Extracted records
------------------------------------------------
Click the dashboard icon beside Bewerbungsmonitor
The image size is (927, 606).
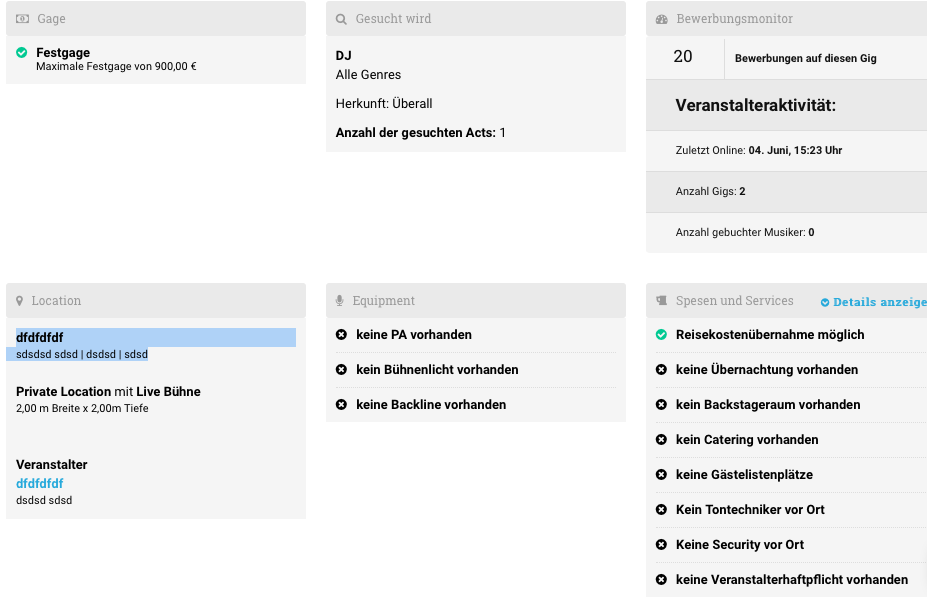(x=661, y=19)
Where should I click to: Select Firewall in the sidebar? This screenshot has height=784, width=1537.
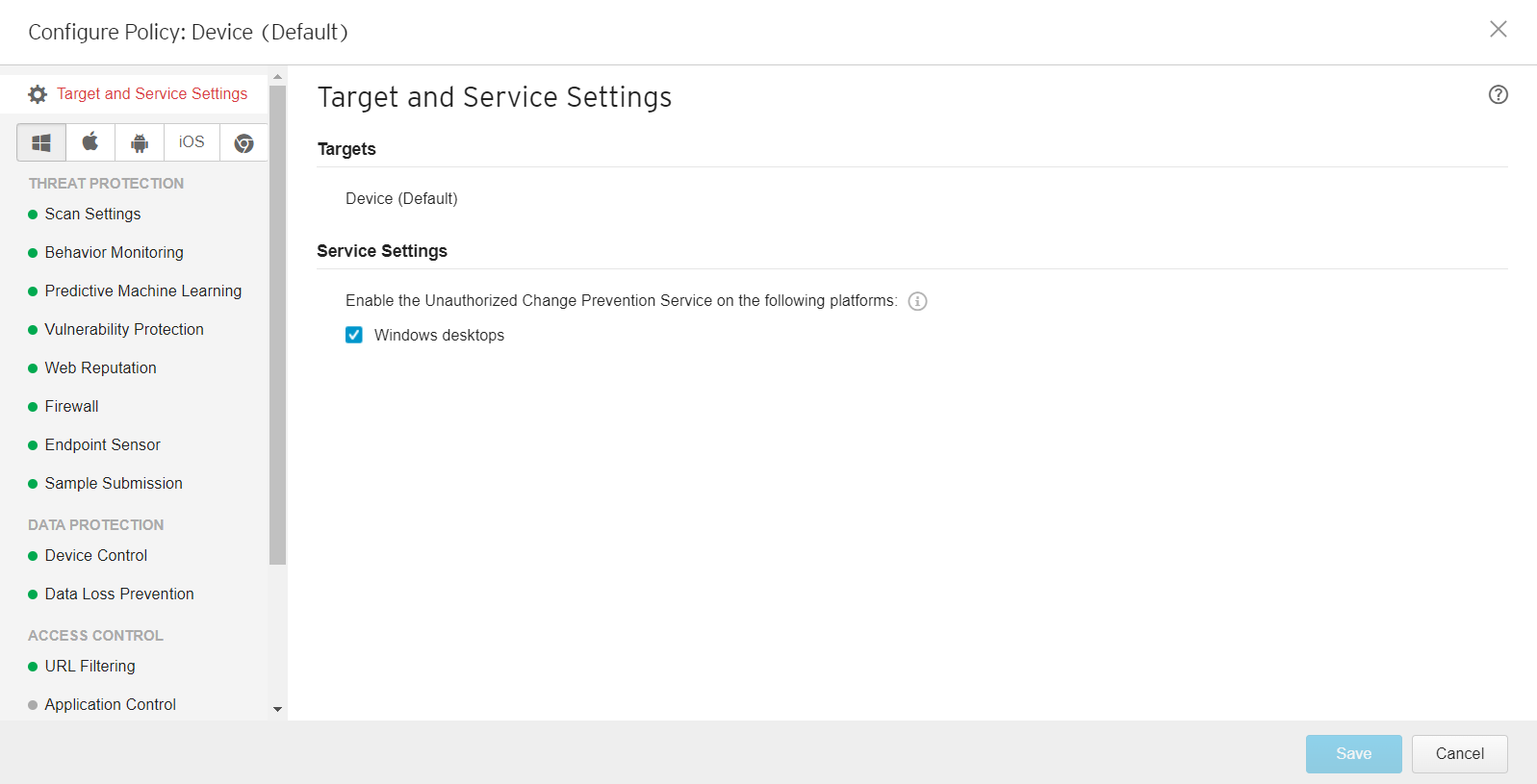point(71,406)

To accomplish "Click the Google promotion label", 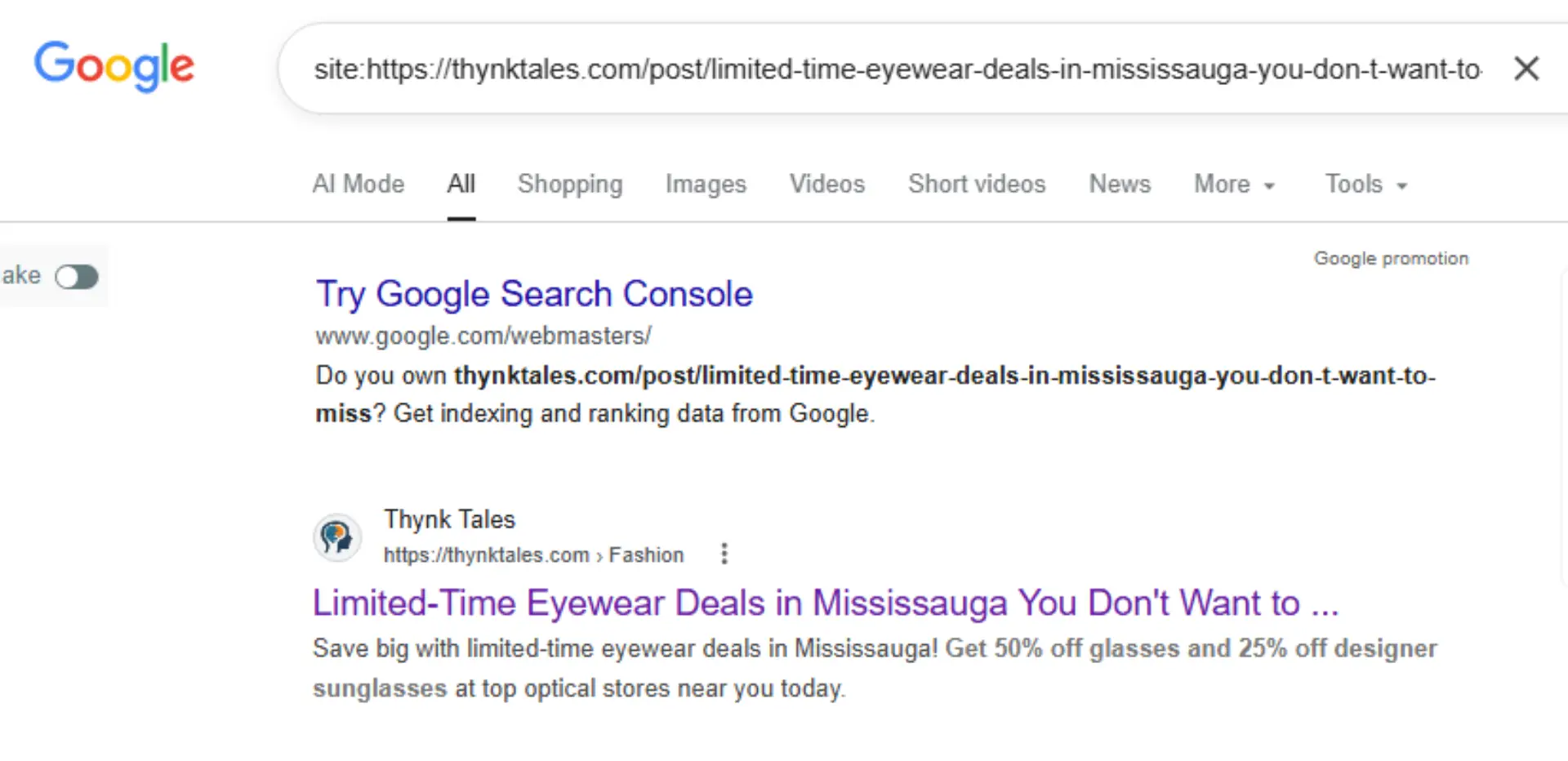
------------------------------------------------
Your answer must be the lines from the line containing "The image size is (927, 606)." through the final line of the data, written out exactly, both ends included and pictures left out.

The image size is (927, 606).
(x=661, y=19)
Where should I click to: Select Firewall in the sidebar? This screenshot has height=784, width=1537.
point(71,406)

To accomplish "Click the Google promotion label", 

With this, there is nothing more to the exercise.